People in the Champagne region are strict. It takes a lot of hard work before a beverage can earn the name “champagne.” However, only few people know that the Scottish regulations are even stricter than the French. In fact, most whiskies coming out of Scotland are not even worthy of bearing the acclaimed title of “Scotch whisky.” A law has been drawn up for this express purpose, ratified by the British Parliament and signed by Queen Elizabeth II (although that probably didn’t impress the Scottish people much). Genuine Scotch malt whiskies all come from Campbelltown, Islay and the three protected regions of Highland, Lowland and Speyside. Our single malts – which give the Glen Talloch blend its characteristic smooth flavour – all come from these Scottish regions. To earn the title of Scotch whisky, it must mature in oak barrels for at least three years. During this maturation process, the whisky develops its unique (natural!) scent and flavour – more on those later – and the long wait gives the whisky its characteristic golden hue.
We won’t tell you exactly how we make our unique blend. That secret belongs to our Master Blender. What we can tell you, however, is what famous corners of Scotland’s well-known whisky regions our single malts and grain whiskies come from. There are six in total.
This is the most successful member of the Glen Talloch family.
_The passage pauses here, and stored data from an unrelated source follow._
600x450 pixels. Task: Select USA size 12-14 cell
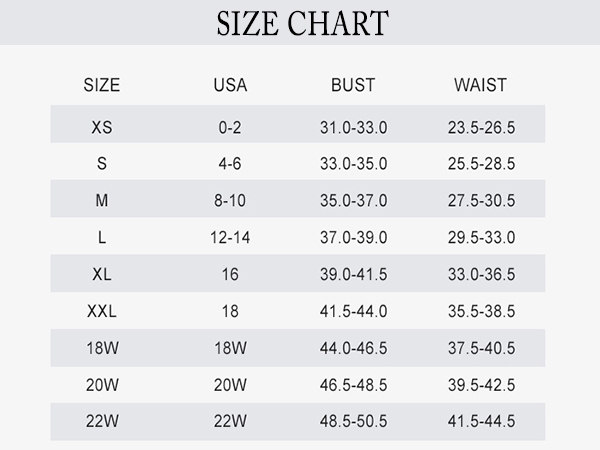point(230,238)
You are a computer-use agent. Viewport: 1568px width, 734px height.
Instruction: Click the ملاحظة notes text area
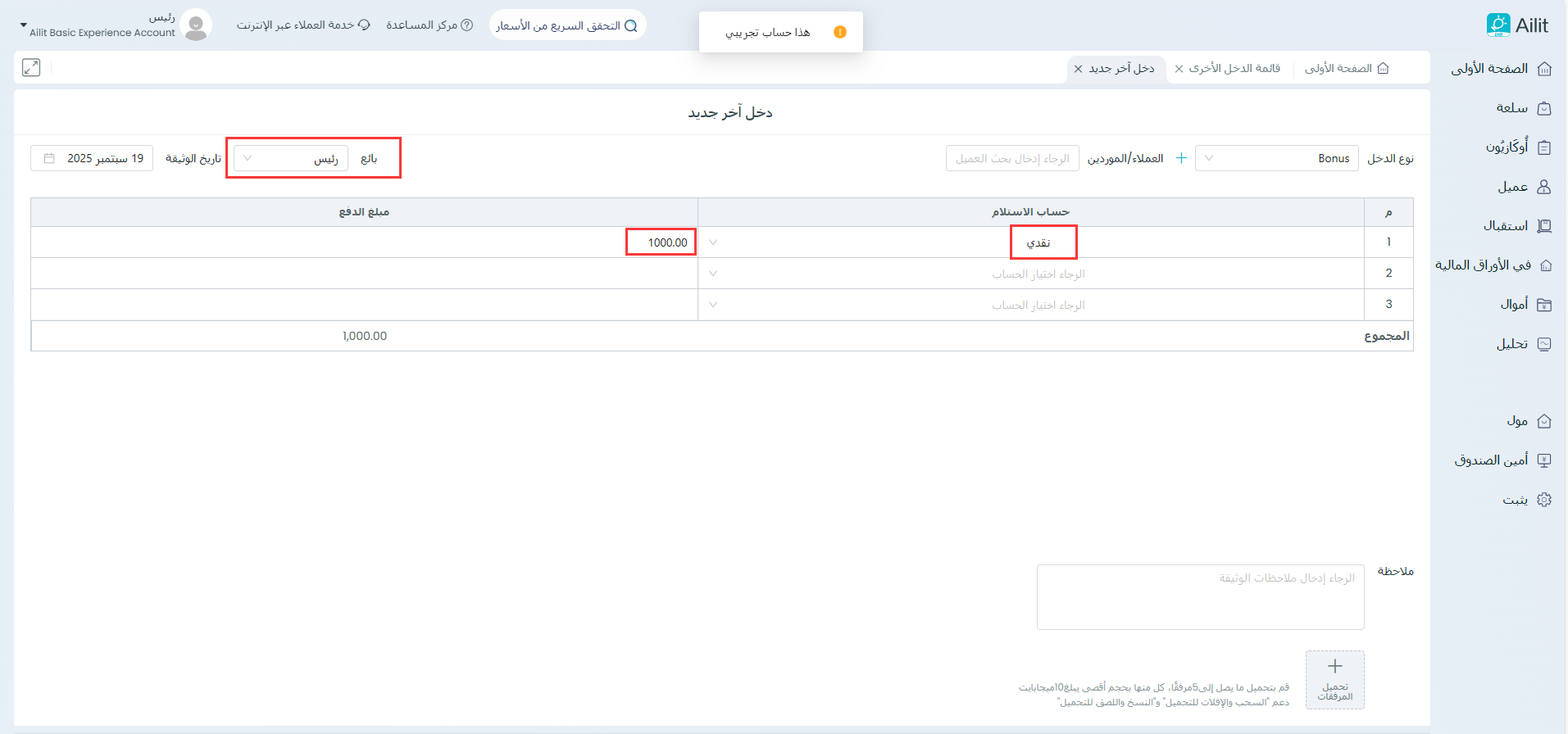pyautogui.click(x=1200, y=597)
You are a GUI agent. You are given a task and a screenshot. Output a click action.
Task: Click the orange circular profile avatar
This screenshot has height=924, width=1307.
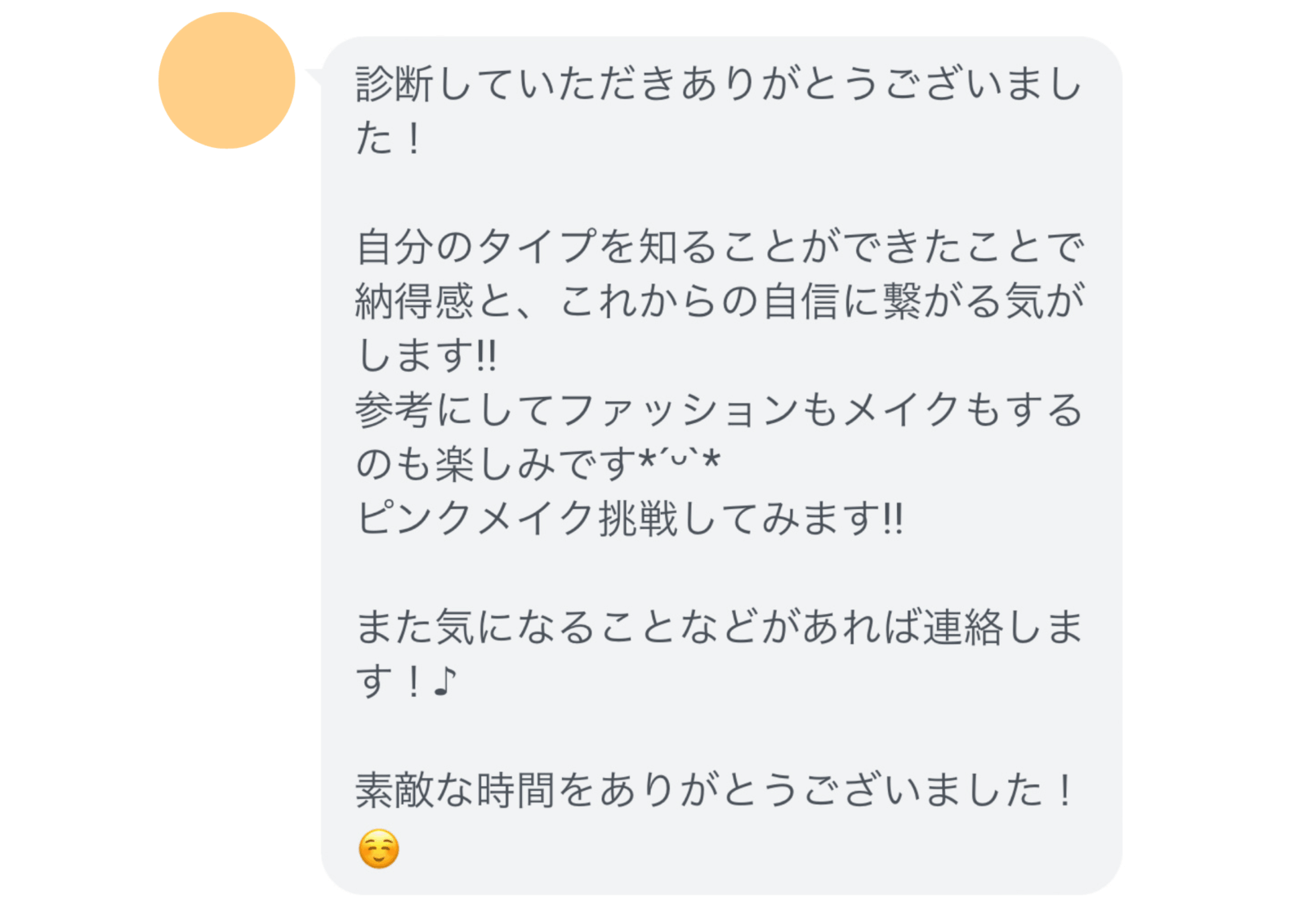[226, 80]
Thirty percent of its blend consists of world-famous single malt whiskies, each of which has matured for at least five years. This is a delicious, easily drinkable and smooth whisky that is perfect for every occasion.
For a slightly more complex flavour (i.e. a deeper, richer flavour profile), we recommend our “12 years old.” This beautiful Scotch whisky has matured for twelve years (!) and consists of forty percent malt whiskies from various distilleries. Experienced whisky drinkers often call it complex and harmonious, which we fully understand.
True connoisseurs call the Glen Talloch Blended Malt a “vatted malt.” That is because this blend only consists of single malt whiskies – and good ones, at that! This also makes it the most complex whisky in the entire Glen Talloch family.
This smoky peated malt is a bit of an odd duck. Peat is soil that consists of grass, moss, tree roots and earth that has been tightly compressed for more than a thousand years. The longer the peat is left in the kiln, the stronger the whisky’s smoky flavour will become. This familiar Glen Talloch blend has been enriched with another 20% extra peated malts. After blending, the Peated Finish has been left to mature for another three months.